HCFA further modified the service by establishing an interim practice expense component value for the service by crosswalking factors from the 12001 (simple repair of superficial wounds of scalp, neck, axillae, external genitalia, trunk and/or extremities [including hands and feet]; 2.5cm or less) laceration repair code RVU, then adjusting by the additional expense of the wound adhesive and removing the cost of supplies that would not be needed for the 12001 service. The clinical staff time was also adjusted to reflect that the size of the wound to be repaired with tissue adhesive alone is less complex, and the method of treatment less time consuming.
Following is a detailed breakdown of the RVU components assigned by HCFA for reimbursement of tissue adhesive closure:
HCPCS Code: G0168
Description: Wound
Work: Closure by tissue adhesive
RVU practice expense: 0.45
Facility-based RVU: 0.25
Malpractice RVU: 0.02
Total RVUs: 0.72
Global period: 10 days
Facility-based practice expense (PE) applies to this procedure when performed in the facility, (i.e., hospital); approximate Medicare payment=$26.35 (RVU x conversion factor).
Non-facility practice expense (PE) is 1.12; total RVUs 1.59=$58.21.
Medicare payment (non-facility PE applies to this service if provided outside of the facility, i.e., physicians office).
It would be easy to blame HCFA for reducing the payment for this method of suture removal as yet another means of saving the Medicare program money. However, the information provided by the manufacturer, Ethicon, includes significant detail on its Web site (www.ethiconinc.com) about the efficiency and savings from use of its product that clearly establishes this product as less resource intensive, therefore involving less work, time and resource consumption than traditional wound repair with sutures. On its Web site, Dermabond references the following benefits and efficiencies of its product:
- application and setting is at least three times faster
than wound closure with sutures;
- provides strength of approximated, healed tissue at seven days in less than three minutes;
- no need for suture or staple removal; and
- can eliminate the need for an anesthetic injection.
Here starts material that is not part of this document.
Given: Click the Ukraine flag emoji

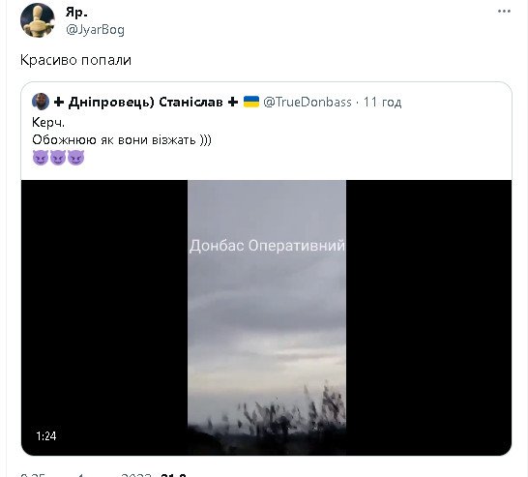Looking at the screenshot, I should click(x=251, y=102).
As you can see, HCFA does have justification for reducing the RVUs associated with this service, vs. traditional wound repair with sutures.
Coding When Tissue Adhesive is Used
For coding purposes, determining when the adhesive is the sole closure material vs. a supplemental material is key.
For private payers, the wound repair (closure) codes should be used to report all laceration repairs. For Medicare patients, if the wound is a simple repair and only tissue adhesive is used, then the HCPCS code G0168 should be used.
This latest chapter in the Dermabond debate should close the book for a while. For those looking for more in-depth information, consult the May 1999 issue of ED Coding Alert, AMA Coding Clinic, second quarter, 1999 or CPT 2000.